_Activity A_:
In the fuel cell article, where was the microbe Rhodoferax ferrireducens isolated from?
_Activity B_:
Print everything in the fuel cell article from "When the researchers" down to "production rapidly resumed.".
_Activity C_:
Carry on the article about the sugar-powered fuel cell from where it stops.

A Technically Sweet Fuel Cell
Scientists develop a fuel cell powered by bacteria that converts sugar into electricity
IMAGE: DEREK LOVLEY / UNIVERSITY OF MASSACHUSETTS AT AMHERST
When bacteria Rhodoferax ferrireducens attach to a graphite electrode, the microbes feed on sugar and produce electrons that are transferred to the electrode. The resulting electric current flows to an external circuit and can be used to power electronic devices.
17 September 2003—Before too long, maybe, you won’t bother looking for a power outlet to recharge your dead cellphone battery and instead you’ll go get your sugar bowl. That admittedly far-fetched scenario now seems a little more plausible thanks to scientists who have developed a fuel cell powered by a bacterium that converts sugar into electricity with an 80-plus percent efficiency. Besides providing energy for handheld devices, their microbial fuel cell might also be used to produce electric power on a larger scale from sugars found in waste material—even in sewage in remote communities.
In the October issue of Nature Biotechnology , microbiology professor Derek Lovley and postdoctoral researcher Swades Chaudhuri, both at the University of Massachusetts at Amherst, report that the microbe Rhodoferax ferrireducens can metabolize glucose and other types of sugar into carbon dioxide, producing electrons in the process. The microbe was isolated from marine sediments collected from Oyster Bay, Va.
When the researchers immersed a graphite electrode into a solution containing glucose and the bacteria, the microbes attached to the electrode and began to feed on the sugar. The electrons produced were then collected by the electrode and flowed to an external circuit. Once the glucose was fully consumed, the researchers replaced the solution, and electricity production rapidly resumed.

_Data shown_:
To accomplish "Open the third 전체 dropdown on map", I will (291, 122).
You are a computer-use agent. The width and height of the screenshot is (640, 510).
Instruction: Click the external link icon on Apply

_Answer area A_:
Marine sediments collected from Oyster Bay, Va.

_Answer area B_:
When the researchers immersed a graphite electrode into a solution containing glucose and the bacteria, the microbes attached to the electrode and began to feed on the sugar. The electrons produced were then collected by the electrode and flowed to an external circuit. Once the glucose was fully consumed, the researchers replaced the solution, and electricity production rapidly resumed.

_Answer area C_:
Similar microbial fuel cells developed previously by other researchers were much less efficient in yielding the energy available in the sugar molecules. ”We are harvesting a much higher percentage of the electrons available,” Lovley told IEEE Spectrum. ”Typically, the efficiency is of 10 percent or less. Ours is over 80 percent.”
Moreover, previous bacteria-powered fuel cells required so-called mediators, chemicals that facilitate the transport of electrons from the medium containing the bacteria to the electrode. ”Microbial fuel cells have been around for a while but really haven’t amounted to anything substantial because they have been dependent on mediators,” Leonard Tender, a research scientist at the Naval Research Laboratory’s Center for Bio/Molecular Science and Engineering (Washington, D.C.), told Spectrum . These mediators, he says, are expensive and toxic, and have to be refueled frequently in the cell.
The device built by the University of Massachusetts’ researchers doesn’t require mediators because the bacteria attach to the electrode’s surface and transfer electrons directly to it. The key advance of the project, Tender says, is finding a microbe that can be highly efficient in harvesting the electrons available and, in addition, doesn’t require mediators. ”That’s outstanding—that’s unprecedented,” he says.
Exploiting ”iron breathers”
The R. ferrireducens is a newly discovered microbe isolated in Lovley’s microbiology lab as part of a previous Department of Energy study on microorganisms that feed on organic matter and transfer electrons to iron oxides. Lovley realized that if these microorganisms—known as iron breathers—could transfer electrons to iron compounds, they should be able to transfer electrons to other metal-like materials, such as graphite. In the laboratory, after flowing through an external circuit, the electrons reach another electrode immersed in a chamber containing oxygenated water. The electrons then combine with oxygen molecules and hydrogen ions to produce more water molecules.
The fuel cell prototype produced on average 0.5 V, enough to power a tiny lamp. But the rate at which the bacteria generate the electrons is still too slow to power other real-life, commercial applications. ”There is a significant amount of engineering [that needs to be done] before you can make a little battery that you dump sugar on and have it run your cellphone,” Lovley says. But, at least in principle, the method would allow a cup of sugar to power a 60-W light bulb for 17 hours, he says.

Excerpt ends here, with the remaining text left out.